* _Data for the task_
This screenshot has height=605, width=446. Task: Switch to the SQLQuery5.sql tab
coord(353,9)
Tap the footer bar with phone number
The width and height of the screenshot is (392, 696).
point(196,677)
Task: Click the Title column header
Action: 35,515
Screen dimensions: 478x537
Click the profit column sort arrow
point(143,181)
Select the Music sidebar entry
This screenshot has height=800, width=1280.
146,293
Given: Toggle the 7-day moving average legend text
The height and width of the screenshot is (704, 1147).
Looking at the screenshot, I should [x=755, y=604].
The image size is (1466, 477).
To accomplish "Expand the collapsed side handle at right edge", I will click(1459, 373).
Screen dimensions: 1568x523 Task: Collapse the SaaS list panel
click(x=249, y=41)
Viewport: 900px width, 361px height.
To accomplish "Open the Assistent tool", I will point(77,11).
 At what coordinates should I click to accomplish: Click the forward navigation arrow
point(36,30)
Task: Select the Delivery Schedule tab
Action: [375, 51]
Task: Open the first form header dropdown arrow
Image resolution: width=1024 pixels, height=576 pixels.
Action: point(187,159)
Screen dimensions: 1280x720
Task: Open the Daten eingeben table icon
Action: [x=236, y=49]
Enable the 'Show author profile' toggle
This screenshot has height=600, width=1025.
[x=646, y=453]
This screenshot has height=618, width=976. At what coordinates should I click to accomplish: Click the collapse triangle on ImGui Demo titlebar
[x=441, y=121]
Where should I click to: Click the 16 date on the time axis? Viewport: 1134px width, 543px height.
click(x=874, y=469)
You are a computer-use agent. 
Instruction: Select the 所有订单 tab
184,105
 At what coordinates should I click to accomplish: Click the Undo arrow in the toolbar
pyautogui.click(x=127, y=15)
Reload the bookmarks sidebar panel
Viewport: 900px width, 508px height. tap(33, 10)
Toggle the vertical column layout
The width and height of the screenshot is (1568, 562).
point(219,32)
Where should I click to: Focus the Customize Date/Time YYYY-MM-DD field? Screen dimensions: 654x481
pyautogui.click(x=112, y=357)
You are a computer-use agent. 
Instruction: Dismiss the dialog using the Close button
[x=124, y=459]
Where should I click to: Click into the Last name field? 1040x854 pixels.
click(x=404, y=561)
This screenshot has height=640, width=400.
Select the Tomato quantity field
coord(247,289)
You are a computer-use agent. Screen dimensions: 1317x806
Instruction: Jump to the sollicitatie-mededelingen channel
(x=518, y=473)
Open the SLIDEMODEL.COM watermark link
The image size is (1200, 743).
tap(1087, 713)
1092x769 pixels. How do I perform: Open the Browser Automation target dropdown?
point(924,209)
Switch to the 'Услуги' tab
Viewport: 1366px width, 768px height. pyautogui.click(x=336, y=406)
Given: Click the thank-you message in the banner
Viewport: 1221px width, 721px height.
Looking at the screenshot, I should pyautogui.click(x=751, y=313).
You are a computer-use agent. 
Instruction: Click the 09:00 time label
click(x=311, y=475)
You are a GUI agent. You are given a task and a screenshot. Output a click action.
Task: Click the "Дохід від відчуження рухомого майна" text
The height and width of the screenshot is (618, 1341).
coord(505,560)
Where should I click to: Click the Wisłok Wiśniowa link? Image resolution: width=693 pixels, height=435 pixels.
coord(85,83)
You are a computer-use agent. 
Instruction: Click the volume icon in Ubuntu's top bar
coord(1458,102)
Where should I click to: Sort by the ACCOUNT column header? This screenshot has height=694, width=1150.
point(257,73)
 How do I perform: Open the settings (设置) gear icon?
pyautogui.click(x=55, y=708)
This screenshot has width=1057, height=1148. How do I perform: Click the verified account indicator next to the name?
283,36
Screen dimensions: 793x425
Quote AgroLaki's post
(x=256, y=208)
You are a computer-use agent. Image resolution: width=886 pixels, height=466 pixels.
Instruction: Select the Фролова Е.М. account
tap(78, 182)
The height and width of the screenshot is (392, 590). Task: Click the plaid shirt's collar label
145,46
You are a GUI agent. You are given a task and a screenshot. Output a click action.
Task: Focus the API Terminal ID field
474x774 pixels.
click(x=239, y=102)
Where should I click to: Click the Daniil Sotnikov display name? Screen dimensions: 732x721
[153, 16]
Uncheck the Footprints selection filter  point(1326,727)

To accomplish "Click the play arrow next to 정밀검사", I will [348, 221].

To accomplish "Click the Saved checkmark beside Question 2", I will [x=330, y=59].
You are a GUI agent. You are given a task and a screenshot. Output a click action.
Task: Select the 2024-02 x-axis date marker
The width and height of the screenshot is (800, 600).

* _What you need to do_
Copy every line of the records above exactly as it appears, keeping the original order.

* _Right answer_
This screenshot has height=605, width=446. Task: Switch to the SQLQuery5.sql tab
coord(353,9)
Tap the footer bar with phone number
The width and height of the screenshot is (392, 696).
point(196,677)
Task: Click the Title column header
Action: 35,515
Screen dimensions: 478x537
Click the profit column sort arrow
point(143,181)
Select the Music sidebar entry
This screenshot has height=800, width=1280.
146,293
Given: Toggle the 7-day moving average legend text
The height and width of the screenshot is (704, 1147).
Looking at the screenshot, I should [x=755, y=604].
The image size is (1466, 477).
To accomplish "Expand the collapsed side handle at right edge", I will click(1459, 373).
Screen dimensions: 1568x523 Task: Collapse the SaaS list panel
click(x=249, y=41)
Viewport: 900px width, 361px height.
To accomplish "Open the Assistent tool", I will point(77,11).
 At what coordinates should I click to accomplish: Click the forward navigation arrow
point(36,30)
Task: Select the Delivery Schedule tab
Action: [375, 51]
Task: Open the first form header dropdown arrow
Image resolution: width=1024 pixels, height=576 pixels.
Action: point(187,159)
Screen dimensions: 1280x720
Task: Open the Daten eingeben table icon
Action: [x=236, y=49]
Enable the 'Show author profile' toggle
This screenshot has height=600, width=1025.
[x=646, y=453]
This screenshot has height=618, width=976. At what coordinates should I click to accomplish: Click the collapse triangle on ImGui Demo titlebar
[x=441, y=121]
Where should I click to: Click the 16 date on the time axis? Viewport: 1134px width, 543px height.
click(x=874, y=469)
You are a computer-use agent. 
Instruction: Select the 所有订单 tab
184,105
 At what coordinates should I click to accomplish: Click the Undo arrow in the toolbar
pyautogui.click(x=127, y=15)
Reload the bookmarks sidebar panel
Viewport: 900px width, 508px height. tap(33, 10)
Toggle the vertical column layout
The width and height of the screenshot is (1568, 562).
point(219,32)
Where should I click to: Focus the Customize Date/Time YYYY-MM-DD field? Screen dimensions: 654x481
pyautogui.click(x=112, y=357)
You are a computer-use agent. 
Instruction: Dismiss the dialog using the Close button
[x=124, y=459]
Where should I click to: Click into the Last name field? 1040x854 pixels.
click(x=404, y=561)
This screenshot has height=640, width=400.
Select the Tomato quantity field
coord(247,289)
You are a computer-use agent. Screen dimensions: 1317x806
Instruction: Jump to the sollicitatie-mededelingen channel
(x=518, y=473)
Open the SLIDEMODEL.COM watermark link
The image size is (1200, 743).
tap(1087, 713)
1092x769 pixels. How do I perform: Open the Browser Automation target dropdown?
point(924,209)
Switch to the 'Услуги' tab
Viewport: 1366px width, 768px height. pyautogui.click(x=336, y=406)
Given: Click the thank-you message in the banner
Viewport: 1221px width, 721px height.
Looking at the screenshot, I should pyautogui.click(x=751, y=313).
You are a computer-use agent. 
Instruction: Click the 09:00 time label
click(x=311, y=475)
You are a GUI agent. You are given a task and a screenshot. Output a click action.
Task: Click the "Дохід від відчуження рухомого майна" text
The height and width of the screenshot is (618, 1341).
coord(505,560)
Where should I click to: Click the Wisłok Wiśniowa link? Image resolution: width=693 pixels, height=435 pixels.
coord(85,83)
You are a computer-use agent. 
Instruction: Click the volume icon in Ubuntu's top bar
coord(1458,102)
Where should I click to: Sort by the ACCOUNT column header? This screenshot has height=694, width=1150.
point(257,73)
 How do I perform: Open the settings (设置) gear icon?
pyautogui.click(x=55, y=708)
This screenshot has width=1057, height=1148. How do I perform: Click the verified account indicator next to the name?
283,36
Screen dimensions: 793x425
Quote AgroLaki's post
(x=256, y=208)
You are a computer-use agent. Image resolution: width=886 pixels, height=466 pixels.
Instruction: Select the Фролова Е.М. account
tap(78, 182)
The height and width of the screenshot is (392, 590). Task: Click the plaid shirt's collar label
145,46
You are a GUI agent. You are given a task and a screenshot. Output a click action.
Task: Focus the API Terminal ID field
474x774 pixels.
click(x=239, y=102)
Where should I click to: Click the Daniil Sotnikov display name? Screen dimensions: 732x721
[153, 16]
Uncheck the Footprints selection filter  point(1326,727)

To accomplish "Click the play arrow next to 정밀검사", I will [348, 221].

To accomplish "Click the Saved checkmark beside Question 2", I will [x=330, y=59].
You are a GUI agent. You are given a task and a screenshot. Output a click action.
Task: Select the 2024-02 x-axis date marker
The width and height of the screenshot is (800, 600).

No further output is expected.